Open the assign07.qmd file and complete the exercises.
This is somewhat open-ended assignment.
The file domestic_flights_jan_2016.csv is nearly the same as the me_flights.csv file we work with in the temporal data chapter except it has two additional columns for destination city and state and it is for all domestic flights reported for on-time performance in the US for January 2016. You’ll find it helpful to recreate all of the calculated fields we create in the unit.
You are to write a report uploaded to RPubs that compares what you consider interesting metrics for a select group of carriers, airports, or states. You may not parrot the queries from the text or the practice questions. Your report must contain at least two questions that you ask about the flights data. Your answers to those questions must also contain a visualization of the data or a table along with a specific answer in the narrative.

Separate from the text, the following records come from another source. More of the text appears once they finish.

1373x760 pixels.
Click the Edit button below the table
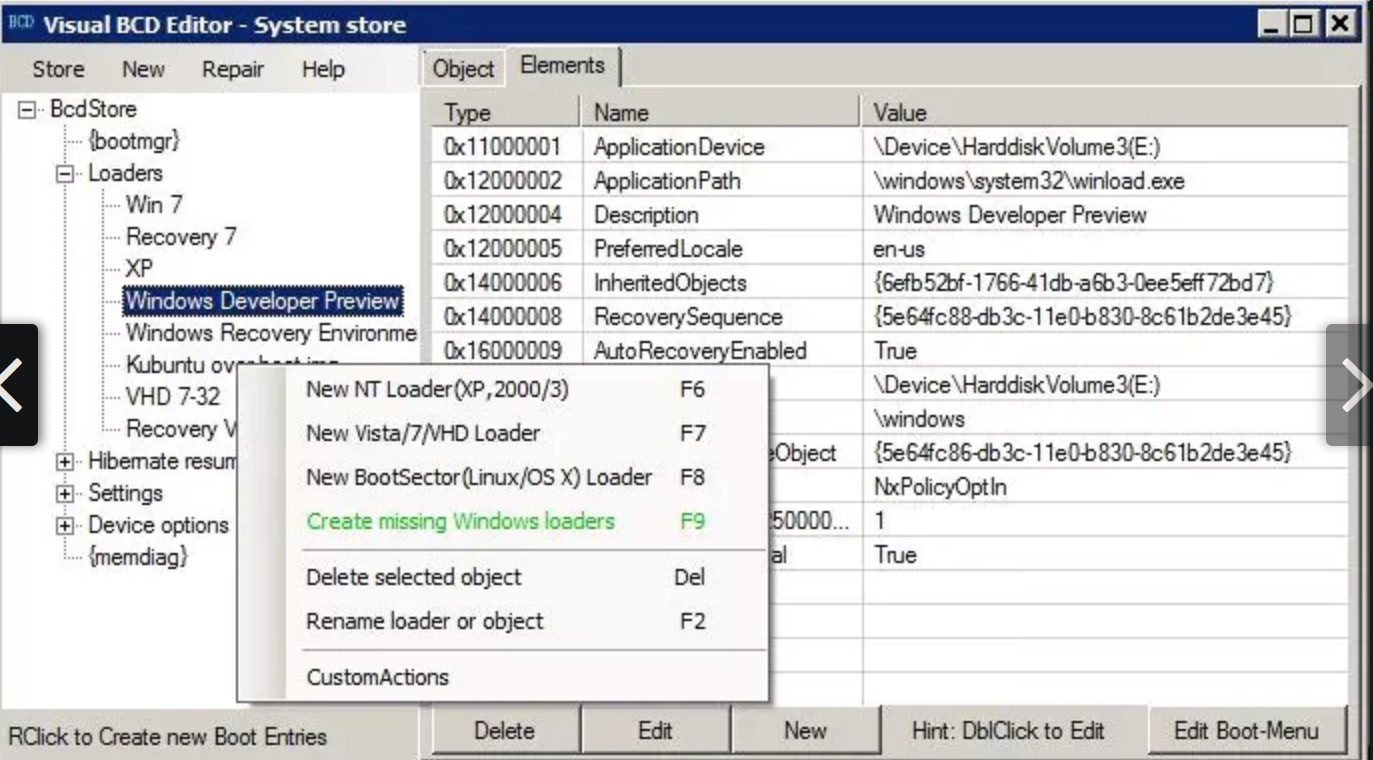pos(655,731)
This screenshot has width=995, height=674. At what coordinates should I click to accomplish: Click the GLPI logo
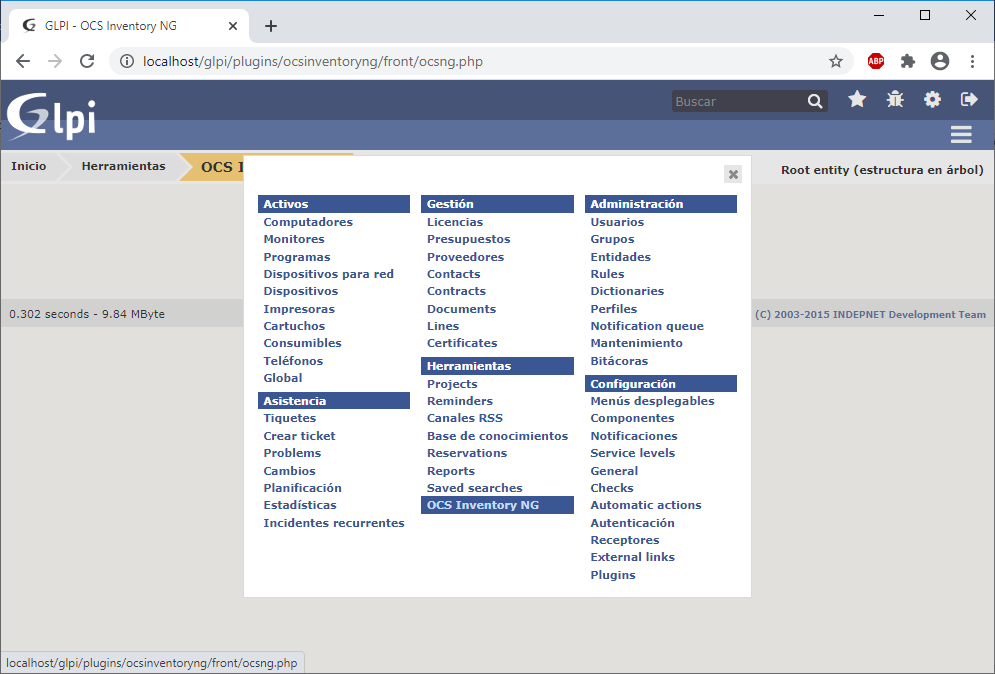click(x=52, y=116)
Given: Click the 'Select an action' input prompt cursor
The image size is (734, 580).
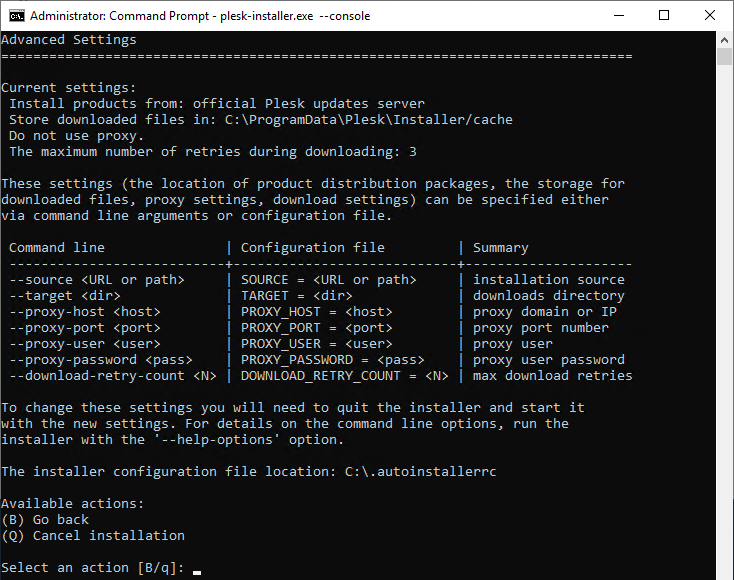Looking at the screenshot, I should tap(197, 568).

The csv file contains 445,827 observations. You’ll want to subset the data to the area(s) you are looking at, then write it out to a csv file using write_csv(), and start your assignment by importing that csv instead. Do this in a separate script file that you don’t need to submit. In your narrative, describe your subset. I don’t need to see how you subsetted the data because it might cause performance issues when you render the document. Note: you will receive deductions for not using tidyverse syntax in this assignment. That includes the use of filter, mutate, and the up-to-date pipe operator |>.
The Grading Rubric is available at the end of this document.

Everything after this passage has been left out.